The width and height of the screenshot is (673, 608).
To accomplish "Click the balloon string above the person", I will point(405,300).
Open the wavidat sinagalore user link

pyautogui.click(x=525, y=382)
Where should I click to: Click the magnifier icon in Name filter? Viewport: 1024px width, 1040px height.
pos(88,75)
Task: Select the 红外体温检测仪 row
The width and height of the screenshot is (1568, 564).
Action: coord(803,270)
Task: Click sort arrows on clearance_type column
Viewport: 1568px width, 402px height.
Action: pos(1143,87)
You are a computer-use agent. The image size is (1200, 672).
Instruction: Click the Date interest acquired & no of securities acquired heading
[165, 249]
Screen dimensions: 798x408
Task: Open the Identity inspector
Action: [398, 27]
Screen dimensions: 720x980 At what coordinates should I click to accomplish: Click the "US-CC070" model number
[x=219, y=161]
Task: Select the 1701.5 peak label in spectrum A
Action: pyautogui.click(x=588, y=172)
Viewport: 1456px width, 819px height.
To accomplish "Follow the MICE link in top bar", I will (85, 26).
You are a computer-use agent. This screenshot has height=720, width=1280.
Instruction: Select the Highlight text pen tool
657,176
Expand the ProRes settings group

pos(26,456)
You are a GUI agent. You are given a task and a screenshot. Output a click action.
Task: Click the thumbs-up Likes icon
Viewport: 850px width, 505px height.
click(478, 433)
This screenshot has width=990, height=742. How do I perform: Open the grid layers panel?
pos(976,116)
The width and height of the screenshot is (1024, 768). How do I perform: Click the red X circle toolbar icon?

┄┄┄┄┄┄

In the entries above, some lines hold the string "computer". Copy each of them.

You are a computer-use agent. The image size is (1200, 672).
You are a computer-use agent. This screenshot has height=720, width=1280.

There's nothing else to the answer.